Dans les hautes montagnes, là où l’air se raréfie et où les nuages s’enroulent autour des cimes comme des serpents brumeux, se tenait le plus grand rassemblement de l’ère.
Sous la vaste voûte de marbre noir du Palais des Brumes, les flammes des torches vacillaient, incapables de dissiper l’atmosphère lourde qui pesait sur l’assemblée.
Les cinq grands maréchaux se tenaient debout, alignés devant le trône impérial. Leur simple présence faisait trembler la salle :
• Eto Valez, colosse taciturne à la barbe de fer, dont la hache massive reposait contre son épaule.
• Dame Enola, drapée dans des voiles écarlates, ses yeux perçants scrutant chaque visage comme pour sonder les âmes.
• Henpton Lee, fin stratège au regard froid, les doigts toujours posés sur la garde de son sabre.
• Ishan Var, aux cicatrices innombrables, qui semblait un mur vivant, forgé par des décennies de guerre.
• Et enfin Lady Deville, silhouette sombre à la chevelure argentée, dont la simple voix pouvait glacer le sang.

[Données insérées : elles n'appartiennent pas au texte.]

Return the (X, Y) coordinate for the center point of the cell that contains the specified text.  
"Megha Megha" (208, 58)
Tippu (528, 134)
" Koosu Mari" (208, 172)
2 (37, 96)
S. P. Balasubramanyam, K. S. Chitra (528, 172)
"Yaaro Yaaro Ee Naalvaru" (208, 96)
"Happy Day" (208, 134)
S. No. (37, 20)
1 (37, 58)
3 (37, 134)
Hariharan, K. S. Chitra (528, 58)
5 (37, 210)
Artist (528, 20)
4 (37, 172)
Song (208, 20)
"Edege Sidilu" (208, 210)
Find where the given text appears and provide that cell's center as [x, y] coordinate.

Derrière eux, rassemblés en un demi-cercle, se trouvaient les chefs des douze royaumes, les rois et seigneurs les plus puissants de l’Empire, accompagnés de leurs généraux et de leurs plus fidèles soldats. Parmi eux, l’imposant Barton Reiz, chef de guerre redouté, veillait sur ses hommes comme un lion sur sa meute.
Mais toute l’attention convergeait vers le trône impérial, où siégeait Han Xūxi, l’Empereur de l’Empire Han. Sa stature imposante et son regard sévère imposaient silence et respect. À ses côtés se tenait sa fille, Nüwa, encore pâle, ses mains tremblantes serrées contre sa robe blanche, ainsi que Zhang Hao, son fiancé, dont la main crispée sur la garde de son épée trahissait l’inquiétude.
Un silence pesant régnait, seulement brisé par le craquement du feu dans les braseros. Enfin, la voix de l’Empereur résonna, grave et tranchante :
— Ma fille, Nüwa, tu as vu ce que nul ne devait voir. Les dieux eux-mêmes t’ont parlé. Devant ces hommes, devant ces femmes, tu vas répéter ta vision. Que chacun ici mesure la gravité de nos choix.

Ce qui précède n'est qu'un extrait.